I - INTRODUCTION
A discussion about money is traditionally a concern of economists, some philosophers, psychoanalysts, sociologists and anthropologists pose crucial questions about its cultural and social meanings. The economic process, which aims to reify monetary, cultural and social flux in products hide many aspects of value.
In this book, I try to describe and better understand the changing relations between the French Postal Bank (called La Poste) and the poor population of France. The institution La Poste is not only a Mail service it is also a Bank, where every individual in France can have an account. In France everyone has the right to own a Bank account regardless of his wealth. These individual rights are ensured through what the French call "public service", a kind of service delivered in the general interest. Indeed, since, the revolution of 1789, French people are very attached to the values of the Republic, and the central regulatory role of government, especially as expressed in the concept of "public service". By offering public service, the state is required to provide all French citizens access to services, which are deemed necessary to modern life. For example, even individuals who live in isolated villages have access to telephone, electricity, mail delivery, and public transport service.
Given that my objective was to study how people in financial difficulties try to manage their uncertainties, I studied the behavior of the members of the low-income population, the norms that normally guide behavior of the representatives of La Poste, and the result of these interactions. In particular, I was interested in the way that the low-income members of the population draw on their cultural background to engage increasingly rational monetary systems. Through observations of, and interviews with, a low-income segment of the French population, I divided the low-income population into three categories: those with great financial difficulty, those in less difficulty, and those on the verge of having financial difficulty. This includes citizens of France, the French Islands and immigrants from North Africa, and Sub-Saharan Africa.

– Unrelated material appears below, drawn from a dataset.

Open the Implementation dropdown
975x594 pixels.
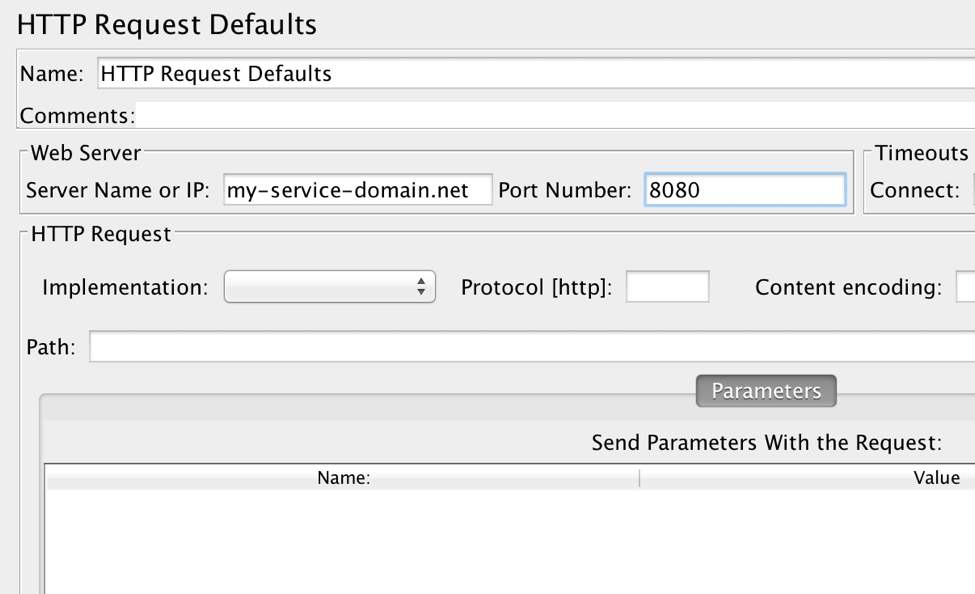point(329,287)
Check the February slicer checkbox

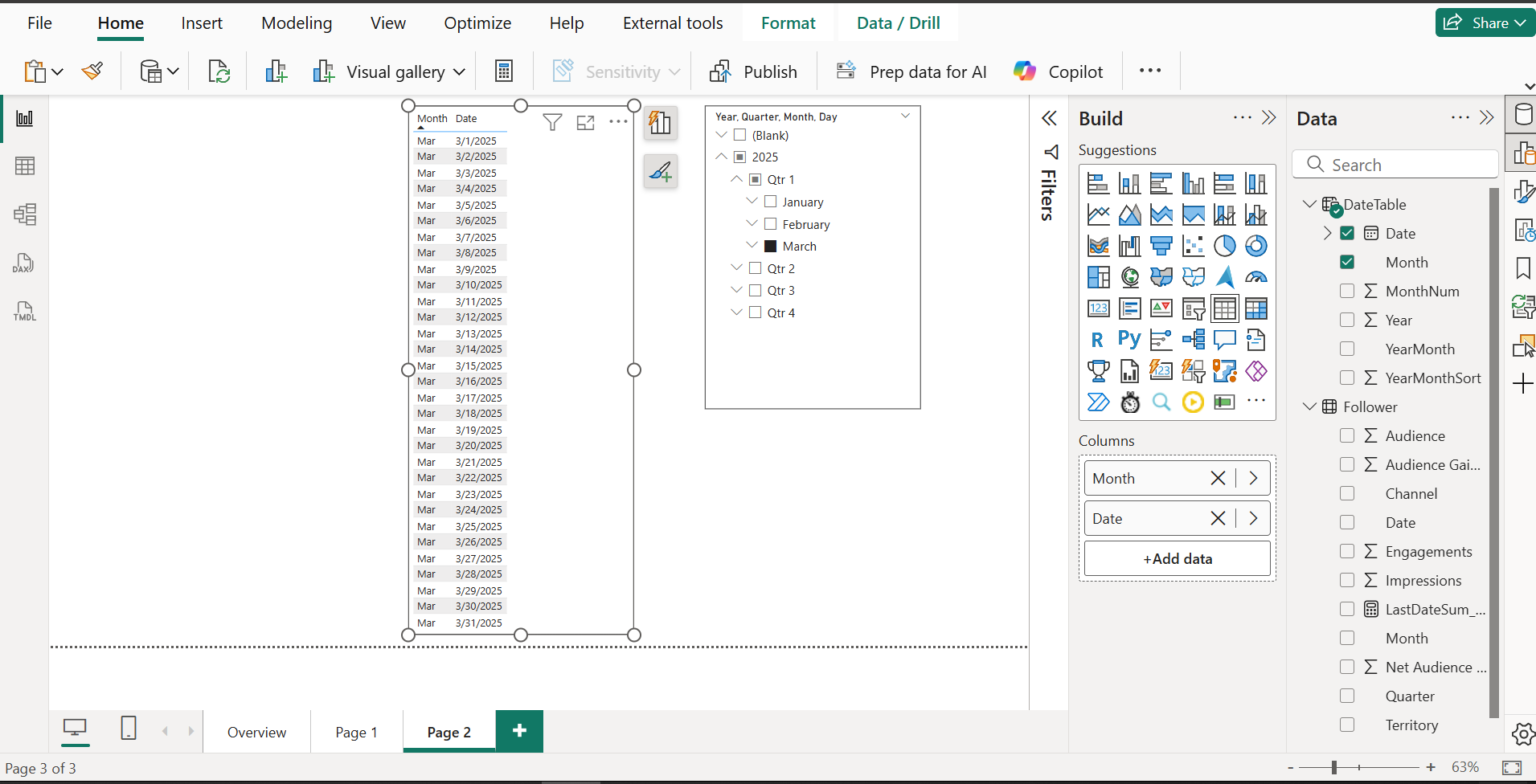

For this presentation, I want to address the following themes:
1) The relation between the concepts of money, the monetary practices of low-incomes population, and the important French idea of "public service" in the economic market.
2) The economic value of money, in its presently troubled relation to social and cultural value.
To this end, I will show how the cultural and social variables continue to influence the low-incomes customers' behaviors. My hypothesis is that if one can argue that monetary exchanges are a form of symbolic interaction, then one can show that money is
- a medium that embodies many kinds of social values. It is a kind of ultimate symbol, since it (or the lack of it) can stand for almost anything. - Money as social symbolic object it has both personal and political value.
A- Conceptualization
Analyzing social order as it is realized through practices, I defend the idea that the value of money is not merely in its denotative exchange value, but more, in connotative social symbolic values. Following Durkheim and to some extent Marx I show that there are, in monetary practices, social values of commodities and a cultural explanation of the value of money.
Even on the assumptions of methodological individualism, then, of course, in each personal monetary practice there are not only individual motivations but also more holistic social and cultural ones. From this theoretical point of view, the acceptance of money is a result of the trust individuals have in the regularity of others' behavior. Collective beliefs are thus materialized in money.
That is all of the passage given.